Long-amplicons and Taq
(by cathalgarvey from gmail.com)
Wed Jul 6 07:26:55 EST 2011
(Crossposting from Google+)
I have a plasmid that's, say, 3.7kb long, and I need to amplify it with taq
polymerase (because that's what I have, and I'm too poor to afford better
right now). It's the length that's the main problem, although challenges
relating to the specifics of how to amplify it are also troubling me.
Specifically, I need to amplify a ~3.6kb plasmid *from another cloning
vector* as a linear molecule such that either amplicon end is complementary*
to the other, because this will enhance B.subtilis' ability to take up the
DNA and recombine it into a ring-shaped plasmid once more..or at least
enhance the plasmid's likelihood of copying itself successfully into a
ring-shaped plasmid by rolling-circle-replication before it is lost.

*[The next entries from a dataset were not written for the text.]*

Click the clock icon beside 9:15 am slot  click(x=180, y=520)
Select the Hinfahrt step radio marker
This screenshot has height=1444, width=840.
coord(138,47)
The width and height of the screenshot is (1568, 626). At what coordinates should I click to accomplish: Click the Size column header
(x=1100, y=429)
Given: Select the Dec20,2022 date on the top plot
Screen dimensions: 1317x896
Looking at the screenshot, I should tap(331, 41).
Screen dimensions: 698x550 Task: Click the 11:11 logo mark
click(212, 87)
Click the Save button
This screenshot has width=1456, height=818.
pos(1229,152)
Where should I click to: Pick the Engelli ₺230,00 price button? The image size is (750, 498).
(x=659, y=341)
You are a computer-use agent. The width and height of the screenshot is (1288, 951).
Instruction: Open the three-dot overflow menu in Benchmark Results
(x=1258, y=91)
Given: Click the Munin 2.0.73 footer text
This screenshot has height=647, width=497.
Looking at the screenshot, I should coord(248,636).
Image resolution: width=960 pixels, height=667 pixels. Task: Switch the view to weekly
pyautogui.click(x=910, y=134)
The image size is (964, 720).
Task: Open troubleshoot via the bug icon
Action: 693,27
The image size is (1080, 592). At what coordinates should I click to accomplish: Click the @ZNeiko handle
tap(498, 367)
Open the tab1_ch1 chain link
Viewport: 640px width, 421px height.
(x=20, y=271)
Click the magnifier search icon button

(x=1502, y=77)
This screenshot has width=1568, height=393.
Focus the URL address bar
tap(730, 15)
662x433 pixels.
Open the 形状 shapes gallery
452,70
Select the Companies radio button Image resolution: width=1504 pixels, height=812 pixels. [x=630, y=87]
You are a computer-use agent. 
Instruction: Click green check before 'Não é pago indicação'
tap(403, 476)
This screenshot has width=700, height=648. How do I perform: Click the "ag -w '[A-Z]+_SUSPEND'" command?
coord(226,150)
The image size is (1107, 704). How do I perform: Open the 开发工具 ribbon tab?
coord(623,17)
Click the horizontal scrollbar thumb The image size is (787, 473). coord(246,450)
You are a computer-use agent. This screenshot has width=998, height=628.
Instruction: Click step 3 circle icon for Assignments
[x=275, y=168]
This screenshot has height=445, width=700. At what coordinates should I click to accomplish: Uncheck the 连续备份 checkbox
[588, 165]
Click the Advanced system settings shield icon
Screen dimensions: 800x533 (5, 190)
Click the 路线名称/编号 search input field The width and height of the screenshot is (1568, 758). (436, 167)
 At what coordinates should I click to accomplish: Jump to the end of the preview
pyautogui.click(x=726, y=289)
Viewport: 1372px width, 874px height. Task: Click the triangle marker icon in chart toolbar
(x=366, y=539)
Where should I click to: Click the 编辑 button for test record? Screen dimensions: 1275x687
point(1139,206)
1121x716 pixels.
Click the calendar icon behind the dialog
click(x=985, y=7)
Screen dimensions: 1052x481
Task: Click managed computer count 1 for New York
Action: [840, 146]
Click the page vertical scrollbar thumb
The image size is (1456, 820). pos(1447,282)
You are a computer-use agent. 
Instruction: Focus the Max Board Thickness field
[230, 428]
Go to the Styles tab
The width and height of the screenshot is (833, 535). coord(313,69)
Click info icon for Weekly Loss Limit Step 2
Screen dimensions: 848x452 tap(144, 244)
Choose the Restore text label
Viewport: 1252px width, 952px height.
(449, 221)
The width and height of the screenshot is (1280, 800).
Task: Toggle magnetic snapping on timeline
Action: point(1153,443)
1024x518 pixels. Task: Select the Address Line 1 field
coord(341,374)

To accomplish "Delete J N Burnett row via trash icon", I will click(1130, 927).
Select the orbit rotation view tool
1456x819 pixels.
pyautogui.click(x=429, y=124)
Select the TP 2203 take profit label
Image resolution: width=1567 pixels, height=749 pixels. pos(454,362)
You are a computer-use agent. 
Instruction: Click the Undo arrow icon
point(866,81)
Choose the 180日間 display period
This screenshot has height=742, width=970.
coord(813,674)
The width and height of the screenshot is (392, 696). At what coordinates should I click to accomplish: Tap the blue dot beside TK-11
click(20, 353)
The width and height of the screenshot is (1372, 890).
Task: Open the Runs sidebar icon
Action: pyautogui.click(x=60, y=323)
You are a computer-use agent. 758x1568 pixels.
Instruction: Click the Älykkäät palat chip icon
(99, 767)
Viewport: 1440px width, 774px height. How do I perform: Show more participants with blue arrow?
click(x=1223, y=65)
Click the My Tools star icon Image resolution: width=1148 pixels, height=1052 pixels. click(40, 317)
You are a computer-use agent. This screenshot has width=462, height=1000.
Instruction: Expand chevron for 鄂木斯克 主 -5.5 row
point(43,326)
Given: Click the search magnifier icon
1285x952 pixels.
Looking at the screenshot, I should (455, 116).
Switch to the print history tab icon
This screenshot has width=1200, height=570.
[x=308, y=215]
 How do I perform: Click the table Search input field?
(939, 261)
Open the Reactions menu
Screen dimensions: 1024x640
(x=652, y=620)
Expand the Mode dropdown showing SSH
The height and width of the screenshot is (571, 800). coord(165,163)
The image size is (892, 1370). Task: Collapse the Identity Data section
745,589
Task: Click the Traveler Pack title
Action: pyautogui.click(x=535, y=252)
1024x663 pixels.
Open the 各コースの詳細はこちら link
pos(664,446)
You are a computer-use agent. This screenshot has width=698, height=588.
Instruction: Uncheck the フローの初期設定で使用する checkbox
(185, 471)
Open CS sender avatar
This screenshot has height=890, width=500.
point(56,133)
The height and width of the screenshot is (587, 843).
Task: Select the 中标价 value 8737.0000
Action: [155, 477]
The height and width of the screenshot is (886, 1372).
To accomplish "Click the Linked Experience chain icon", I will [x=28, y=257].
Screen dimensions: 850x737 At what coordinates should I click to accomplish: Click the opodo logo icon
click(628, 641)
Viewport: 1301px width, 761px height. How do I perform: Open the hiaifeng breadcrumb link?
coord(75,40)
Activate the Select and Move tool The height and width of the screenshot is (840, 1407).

Taq seldom amplifies longer than 2kb, but there are voodoo ways to make it
do so. Among these voodoo methods are alternate buffers (apparently removing
potassium salt can improve matters?), different cycling conditions, and
different setup of the reaction.
I gather one of the big limiting factors is mismatches; taq extends
piecemeal, and if it detaches at a mismatch then there's no 3' end bound to
the template for the next enzyme to bind. So any method that enhances enzyme
fidelity should also enhance extension length.
Does anyone out there have tips on how to reliably achieve up to 4kb
amplification with bog-standard taq? I have a limited ability to make my own
buffers, and I can play with Magnesium and NTP concentrations easily enough.
*Anyone with information on how much complementarity is enough to induce
recombination in B.subtilis in this case? DNA is generally minced into
single-stranded DNA on uptake, and either end may suffer "nibbling" by
nucleases before circularising stably, so I'm imagining primers with a
10-15bp 5' "tag" complementary to the other end of the sequence.